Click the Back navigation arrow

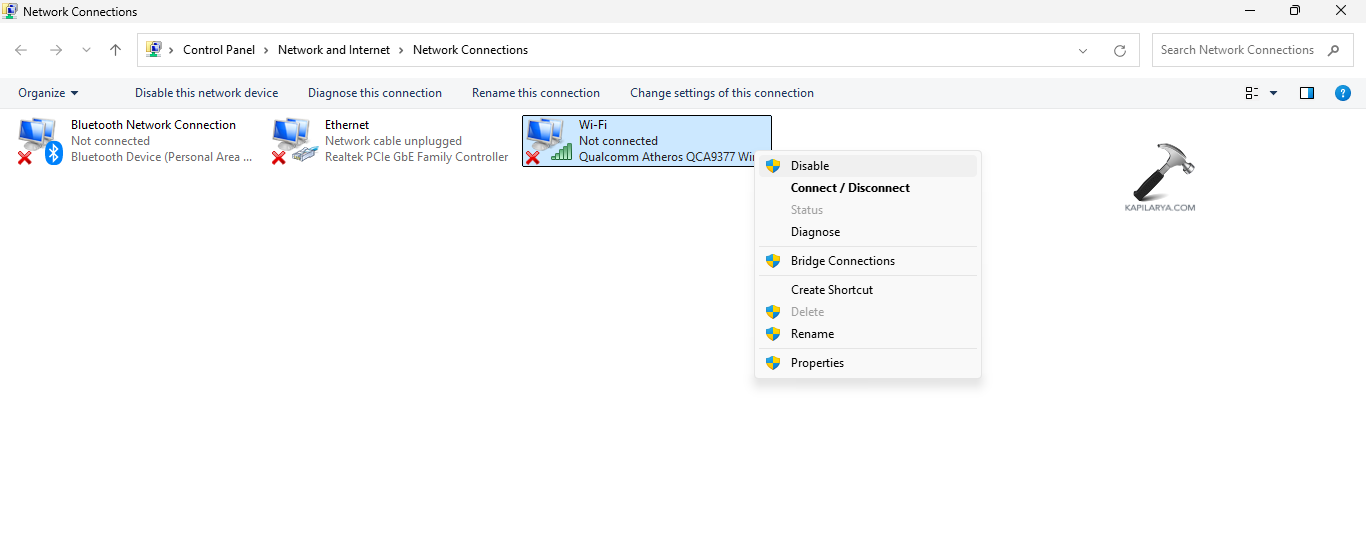(x=22, y=50)
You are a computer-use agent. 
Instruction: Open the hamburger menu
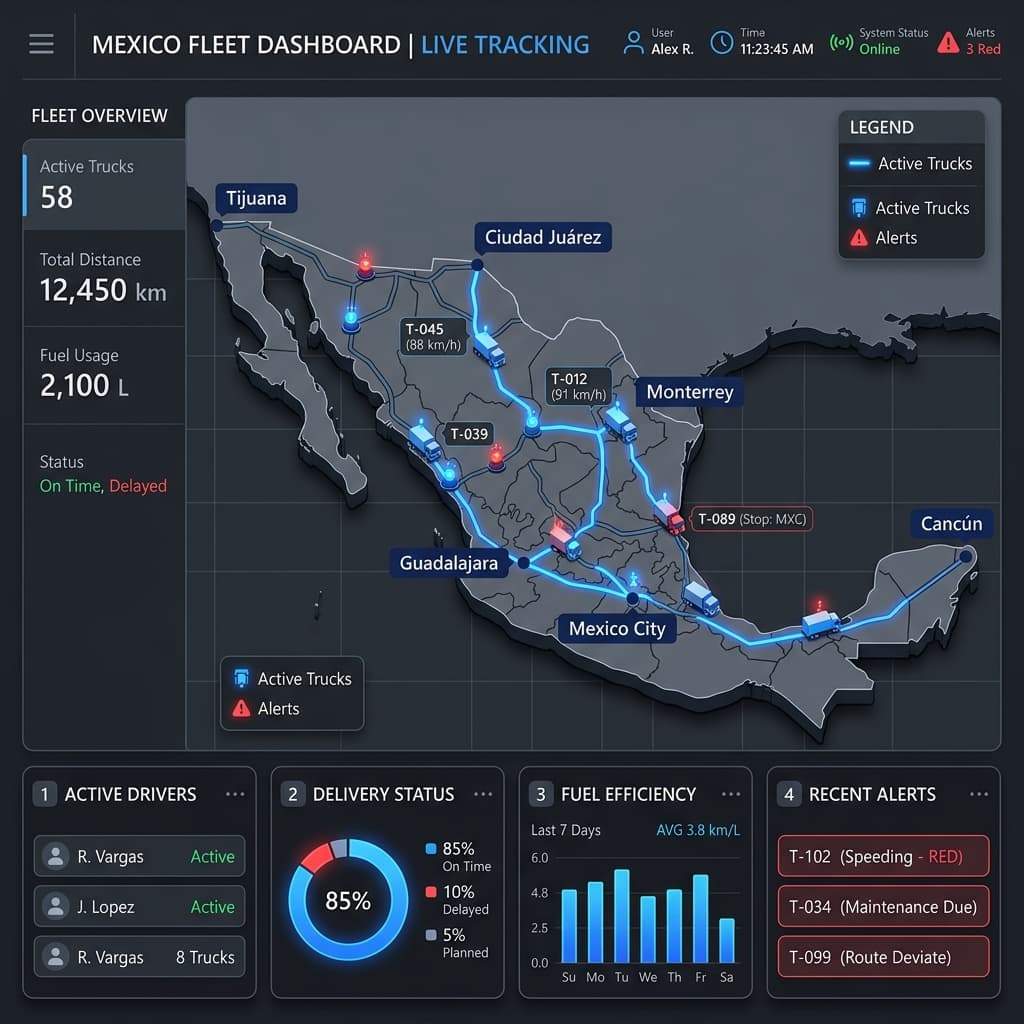click(x=41, y=42)
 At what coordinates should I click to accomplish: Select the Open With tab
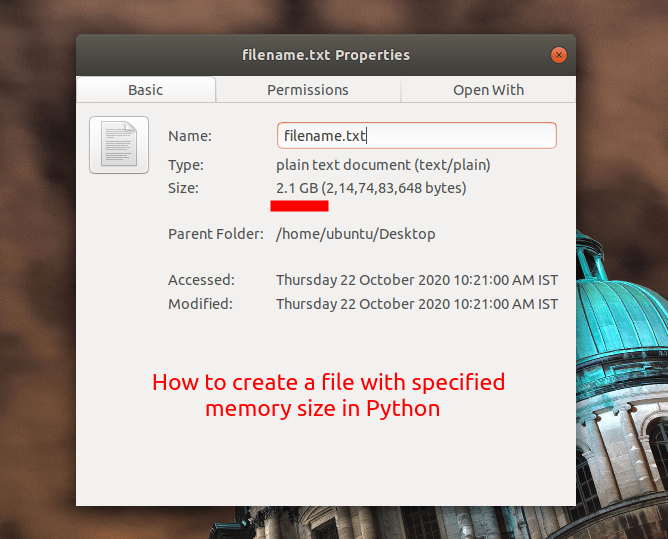(x=488, y=90)
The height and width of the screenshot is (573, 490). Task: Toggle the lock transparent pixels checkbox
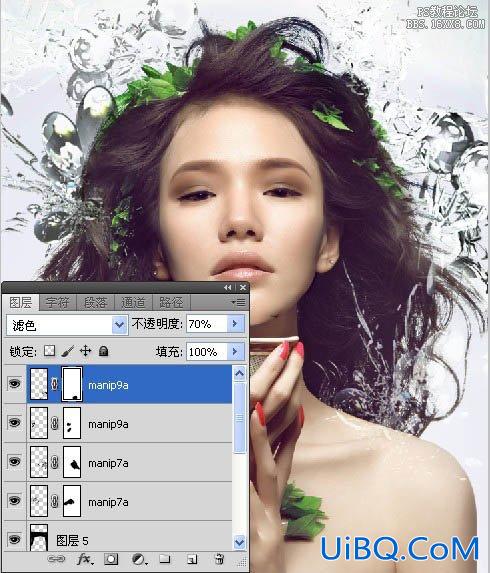[49, 351]
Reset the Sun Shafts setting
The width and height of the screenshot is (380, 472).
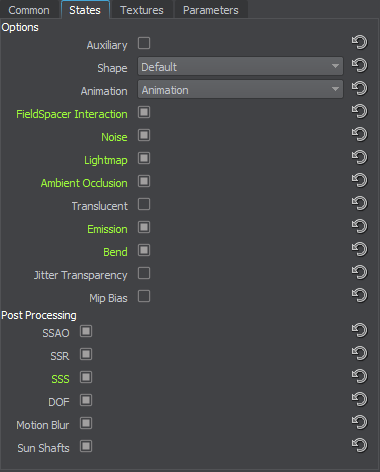[x=359, y=445]
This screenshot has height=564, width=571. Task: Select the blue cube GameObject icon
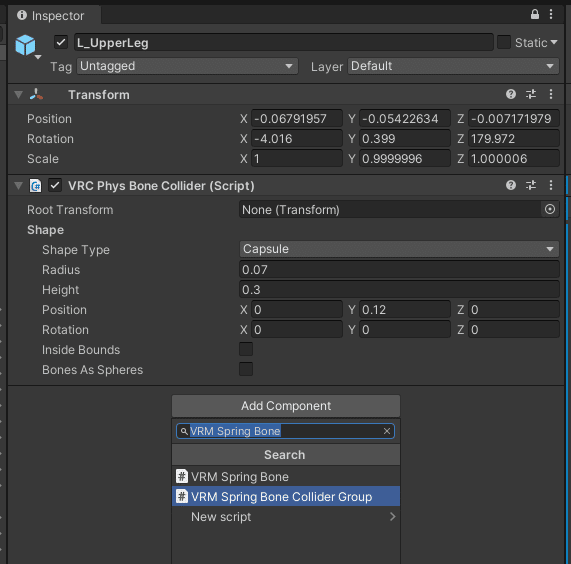(25, 45)
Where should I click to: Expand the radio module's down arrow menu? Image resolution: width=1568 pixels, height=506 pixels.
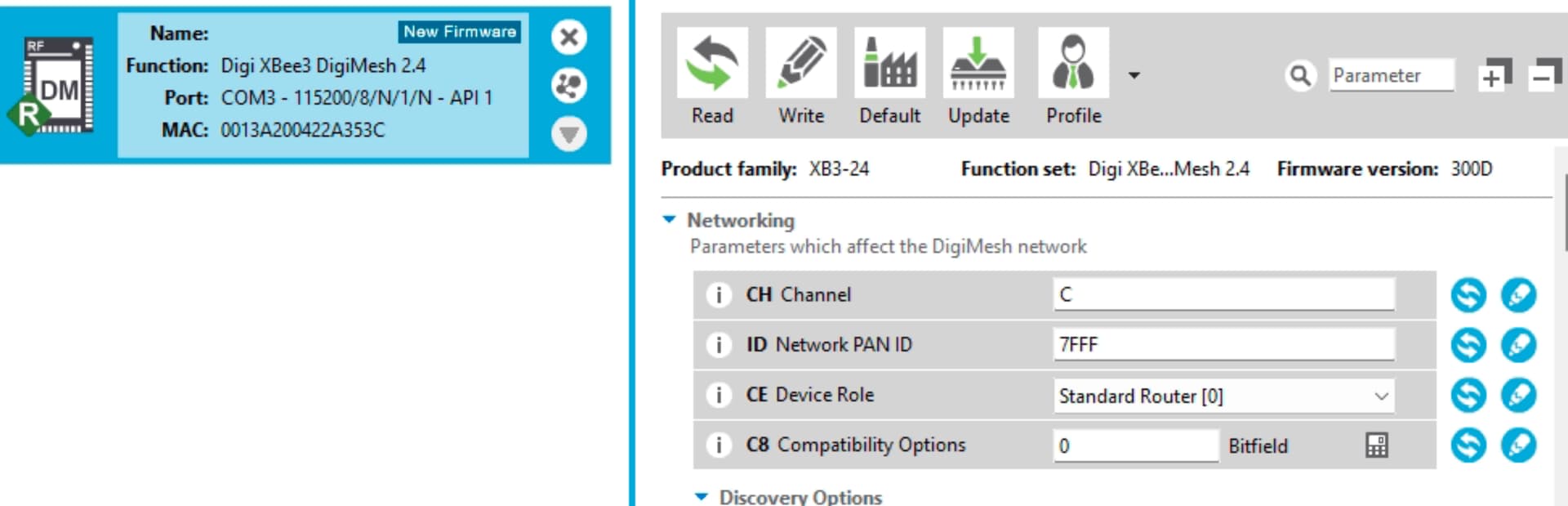click(x=569, y=133)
____
● **BRIEF**:
In the copy, include no pictures; everything else in the material should be written out exactly.

● **YOUR SOLUTION**:
Click the Back navigation arrow

(x=22, y=50)
You are a computer-use agent. 
Instruction: Open the hamburger menu
click(x=41, y=42)
 At what coordinates should I click to accomplish: Select the Open With tab
(x=488, y=90)
The height and width of the screenshot is (573, 490). Task: Toggle the lock transparent pixels checkbox
[49, 351]
Reset the Sun Shafts setting
The width and height of the screenshot is (380, 472).
[x=359, y=445]
This screenshot has height=564, width=571. Task: Select the blue cube GameObject icon
(25, 45)
Where should I click to: Expand the radio module's down arrow menu? Image resolution: width=1568 pixels, height=506 pixels.
click(x=569, y=133)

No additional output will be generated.